Option 1 Simple average daily use and cost allocation

When a meter is not weather sensitive, the bill is simply prorated into each month based on the number of billing period days. A bill from 9/12 to 10/14  has 32 days (the first day counts, the last day doesn't because the next bill begins on 10/14). 19 days are in September, so 19/32 of the use and cost are allocated to September and 13/32 to October.

Option 2 Weather (degree day) allocation

When a meter is weather sensitive, a more sophisticated method is used to prorate the weather-sensitive portion of the energy bill based on the number of degree days in the appropriate billing period in each month, and to prorate the remaining, not weather-sensitive portion based on the number of days. See Use vs Weather for more details.
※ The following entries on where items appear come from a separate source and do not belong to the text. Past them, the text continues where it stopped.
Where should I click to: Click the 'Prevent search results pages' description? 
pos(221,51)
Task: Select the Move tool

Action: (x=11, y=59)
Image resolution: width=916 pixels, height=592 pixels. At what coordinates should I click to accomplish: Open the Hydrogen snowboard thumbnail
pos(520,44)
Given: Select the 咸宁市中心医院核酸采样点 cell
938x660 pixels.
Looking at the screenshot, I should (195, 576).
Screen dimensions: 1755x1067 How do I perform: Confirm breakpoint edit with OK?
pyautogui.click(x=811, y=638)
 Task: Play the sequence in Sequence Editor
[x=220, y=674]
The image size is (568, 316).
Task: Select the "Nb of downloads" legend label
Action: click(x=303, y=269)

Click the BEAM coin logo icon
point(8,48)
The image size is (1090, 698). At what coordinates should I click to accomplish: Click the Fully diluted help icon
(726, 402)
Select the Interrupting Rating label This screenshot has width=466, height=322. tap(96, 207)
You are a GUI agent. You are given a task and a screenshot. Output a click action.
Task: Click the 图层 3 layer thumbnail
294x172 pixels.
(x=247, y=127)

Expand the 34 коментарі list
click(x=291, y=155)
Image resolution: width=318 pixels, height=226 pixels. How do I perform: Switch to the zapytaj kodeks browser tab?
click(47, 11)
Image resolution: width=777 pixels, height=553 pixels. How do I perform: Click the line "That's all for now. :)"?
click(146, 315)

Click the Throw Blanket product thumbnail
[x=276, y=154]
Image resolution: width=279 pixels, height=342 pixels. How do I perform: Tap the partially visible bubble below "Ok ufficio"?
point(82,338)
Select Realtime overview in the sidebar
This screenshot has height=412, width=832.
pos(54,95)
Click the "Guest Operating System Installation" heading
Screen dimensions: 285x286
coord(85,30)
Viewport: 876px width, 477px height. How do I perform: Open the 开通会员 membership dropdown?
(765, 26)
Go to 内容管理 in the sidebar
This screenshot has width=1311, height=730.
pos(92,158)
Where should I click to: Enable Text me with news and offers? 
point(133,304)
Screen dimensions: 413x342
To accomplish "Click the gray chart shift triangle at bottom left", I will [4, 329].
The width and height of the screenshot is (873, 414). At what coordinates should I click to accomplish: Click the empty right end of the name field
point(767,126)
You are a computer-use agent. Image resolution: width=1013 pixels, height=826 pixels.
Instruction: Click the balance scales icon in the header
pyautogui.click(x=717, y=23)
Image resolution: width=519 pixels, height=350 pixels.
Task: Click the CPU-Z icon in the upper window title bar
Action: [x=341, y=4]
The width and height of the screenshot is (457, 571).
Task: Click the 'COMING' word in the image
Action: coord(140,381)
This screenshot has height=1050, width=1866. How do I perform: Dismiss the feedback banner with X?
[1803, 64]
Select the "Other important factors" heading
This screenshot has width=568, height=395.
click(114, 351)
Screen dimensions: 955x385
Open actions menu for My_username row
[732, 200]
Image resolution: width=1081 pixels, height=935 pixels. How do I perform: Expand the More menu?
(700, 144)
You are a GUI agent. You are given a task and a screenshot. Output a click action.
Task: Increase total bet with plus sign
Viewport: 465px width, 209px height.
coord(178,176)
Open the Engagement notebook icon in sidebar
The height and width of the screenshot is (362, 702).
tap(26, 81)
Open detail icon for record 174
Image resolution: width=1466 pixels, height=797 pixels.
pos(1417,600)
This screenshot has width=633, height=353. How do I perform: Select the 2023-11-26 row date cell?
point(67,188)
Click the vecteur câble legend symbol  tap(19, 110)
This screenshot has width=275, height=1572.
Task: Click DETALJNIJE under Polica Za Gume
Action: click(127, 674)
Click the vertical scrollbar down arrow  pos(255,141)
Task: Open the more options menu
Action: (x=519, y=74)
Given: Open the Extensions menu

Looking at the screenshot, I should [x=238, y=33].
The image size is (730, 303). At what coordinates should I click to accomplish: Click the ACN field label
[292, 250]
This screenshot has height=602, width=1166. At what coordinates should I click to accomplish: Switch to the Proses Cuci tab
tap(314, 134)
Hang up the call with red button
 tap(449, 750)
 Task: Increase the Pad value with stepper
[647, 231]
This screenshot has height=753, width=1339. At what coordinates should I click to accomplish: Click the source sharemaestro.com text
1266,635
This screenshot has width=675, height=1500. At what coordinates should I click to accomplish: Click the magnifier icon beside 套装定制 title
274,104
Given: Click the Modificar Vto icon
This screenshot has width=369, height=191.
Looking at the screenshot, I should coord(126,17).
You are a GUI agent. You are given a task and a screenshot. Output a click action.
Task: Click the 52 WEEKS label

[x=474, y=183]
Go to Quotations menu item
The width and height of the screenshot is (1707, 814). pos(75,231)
Calendarization does not appreciably affect annual totals because the process merely moves use and cost data to the most appropriate calendar month for reporting and analysis purposes. The annual use and cost totals should be almost identical to the billing period data.

Use vs Weather

screenshot
The Use vs Weather page summarizes the weather sensitivity of the meter for each season and year. Expand each row to see more details.

Determining weather sensitivity for calendarization is a similar but a separate process from determining the baseline (weather sensitivity) in Cost Avoidance.

Cost Avoidance excludes statistical outliers.

Calendarization settings are global; weather sensitivity is configured on each meter with the Cost Avoidance module.

Calendarization

  • Uses the weather assigned to the building.
  • The weather regression relies on the previous year's weather data.
  • Average use per day is based on the balance point temperature from the normalization year.
example of setting balance point temperature

Defining statistical outliers

Statistical outliers are handled differently in the calendarization and normalization process than they are in Cost Avoidance.

In Cost Avoidance statistical outliers (those periodic use data points which fall more than two standard deviations away from the regression line defining a use/weather correlation for a meter) are handled as exceptions and are excluded from the weather adjustment process. This produces a better use vs. weather correlation using the remaining (non-excluded) bills.

In calendarization and normalization, the outliers are handled differently. These processes are less sophisticated and less calculation-intensive than Cost Avoidance. Outliers are included. If an outlier causes the regression to fail, it invalidates weather adjustments for that meter, that season, that year. If an outlier exists and the regression remains valid, the weather factors are applied to outlier bills and non-outlier bills.